=== About this exercise ===
Your answer is the listing, printed exactly as given.

--- Records to process Enclosed Below ---

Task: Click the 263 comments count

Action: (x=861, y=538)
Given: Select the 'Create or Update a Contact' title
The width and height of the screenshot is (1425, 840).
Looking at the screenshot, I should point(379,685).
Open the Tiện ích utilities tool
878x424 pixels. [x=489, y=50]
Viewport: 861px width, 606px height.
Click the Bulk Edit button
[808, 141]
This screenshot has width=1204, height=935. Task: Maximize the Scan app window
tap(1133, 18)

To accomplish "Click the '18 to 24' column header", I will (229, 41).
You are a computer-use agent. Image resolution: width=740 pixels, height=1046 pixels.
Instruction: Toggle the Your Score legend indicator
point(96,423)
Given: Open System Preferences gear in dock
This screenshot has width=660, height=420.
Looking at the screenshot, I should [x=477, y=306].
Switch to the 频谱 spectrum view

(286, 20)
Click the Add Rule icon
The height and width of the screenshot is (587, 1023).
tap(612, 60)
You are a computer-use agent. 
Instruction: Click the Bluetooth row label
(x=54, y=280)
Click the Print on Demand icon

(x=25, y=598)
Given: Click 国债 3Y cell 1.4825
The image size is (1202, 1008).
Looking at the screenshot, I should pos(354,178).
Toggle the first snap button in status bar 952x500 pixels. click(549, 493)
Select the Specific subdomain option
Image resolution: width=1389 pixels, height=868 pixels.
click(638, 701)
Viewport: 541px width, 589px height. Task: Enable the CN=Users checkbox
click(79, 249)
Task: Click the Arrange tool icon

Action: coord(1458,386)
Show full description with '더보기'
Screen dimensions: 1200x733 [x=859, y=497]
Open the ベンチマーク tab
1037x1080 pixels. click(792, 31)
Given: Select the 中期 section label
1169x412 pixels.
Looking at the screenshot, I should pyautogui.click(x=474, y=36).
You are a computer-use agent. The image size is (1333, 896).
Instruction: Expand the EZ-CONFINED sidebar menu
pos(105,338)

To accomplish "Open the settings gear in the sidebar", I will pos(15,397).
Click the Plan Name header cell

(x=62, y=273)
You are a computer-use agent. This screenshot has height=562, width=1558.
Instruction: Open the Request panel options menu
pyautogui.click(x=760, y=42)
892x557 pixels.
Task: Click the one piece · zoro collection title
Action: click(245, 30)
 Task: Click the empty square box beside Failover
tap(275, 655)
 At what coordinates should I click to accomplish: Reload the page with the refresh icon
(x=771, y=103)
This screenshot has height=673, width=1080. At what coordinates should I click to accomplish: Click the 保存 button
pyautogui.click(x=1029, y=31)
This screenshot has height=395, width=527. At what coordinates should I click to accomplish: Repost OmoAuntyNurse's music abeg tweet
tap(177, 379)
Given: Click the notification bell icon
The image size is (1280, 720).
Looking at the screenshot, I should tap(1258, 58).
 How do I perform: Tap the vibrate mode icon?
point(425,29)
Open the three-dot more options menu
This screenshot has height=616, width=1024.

--- End of Enclosed Records to process ---

=== Answer to this problem ===
Task: Click the 263 comments count

Action: (x=861, y=538)
Given: Select the 'Create or Update a Contact' title
The width and height of the screenshot is (1425, 840).
Looking at the screenshot, I should point(379,685).
Open the Tiện ích utilities tool
878x424 pixels. [x=489, y=50]
Viewport: 861px width, 606px height.
Click the Bulk Edit button
[808, 141]
This screenshot has width=1204, height=935. Task: Maximize the Scan app window
tap(1133, 18)

To accomplish "Click the '18 to 24' column header", I will (229, 41).
You are a computer-use agent. Image resolution: width=740 pixels, height=1046 pixels.
Instruction: Toggle the Your Score legend indicator
point(96,423)
Given: Open System Preferences gear in dock
This screenshot has width=660, height=420.
Looking at the screenshot, I should [x=477, y=306].
Switch to the 频谱 spectrum view

(286, 20)
Click the Add Rule icon
The height and width of the screenshot is (587, 1023).
tap(612, 60)
You are a computer-use agent. 
Instruction: Click the Bluetooth row label
(x=54, y=280)
Click the Print on Demand icon

(x=25, y=598)
Given: Click 国债 3Y cell 1.4825
The image size is (1202, 1008).
Looking at the screenshot, I should pos(354,178).
Toggle the first snap button in status bar 952x500 pixels. click(549, 493)
Select the Specific subdomain option
Image resolution: width=1389 pixels, height=868 pixels.
click(638, 701)
Viewport: 541px width, 589px height. Task: Enable the CN=Users checkbox
click(79, 249)
Task: Click the Arrange tool icon

Action: coord(1458,386)
Show full description with '더보기'
Screen dimensions: 1200x733 [x=859, y=497]
Open the ベンチマーク tab
1037x1080 pixels. click(792, 31)
Given: Select the 中期 section label
1169x412 pixels.
Looking at the screenshot, I should pyautogui.click(x=474, y=36).
You are a computer-use agent. The image size is (1333, 896).
Instruction: Expand the EZ-CONFINED sidebar menu
pos(105,338)

To accomplish "Open the settings gear in the sidebar", I will pos(15,397).
Click the Plan Name header cell

(x=62, y=273)
You are a computer-use agent. This screenshot has height=562, width=1558.
Instruction: Open the Request panel options menu
pyautogui.click(x=760, y=42)
892x557 pixels.
Task: Click the one piece · zoro collection title
Action: click(245, 30)
 Task: Click the empty square box beside Failover
tap(275, 655)
 At what coordinates should I click to accomplish: Reload the page with the refresh icon
(x=771, y=103)
This screenshot has height=673, width=1080. At what coordinates should I click to accomplish: Click the 保存 button
pyautogui.click(x=1029, y=31)
This screenshot has height=395, width=527. At what coordinates should I click to accomplish: Repost OmoAuntyNurse's music abeg tweet
tap(177, 379)
Given: Click the notification bell icon
The image size is (1280, 720).
Looking at the screenshot, I should tap(1258, 58).
 How do I perform: Tap the vibrate mode icon?
point(425,29)
Open the three-dot more options menu
This screenshot has height=616, width=1024.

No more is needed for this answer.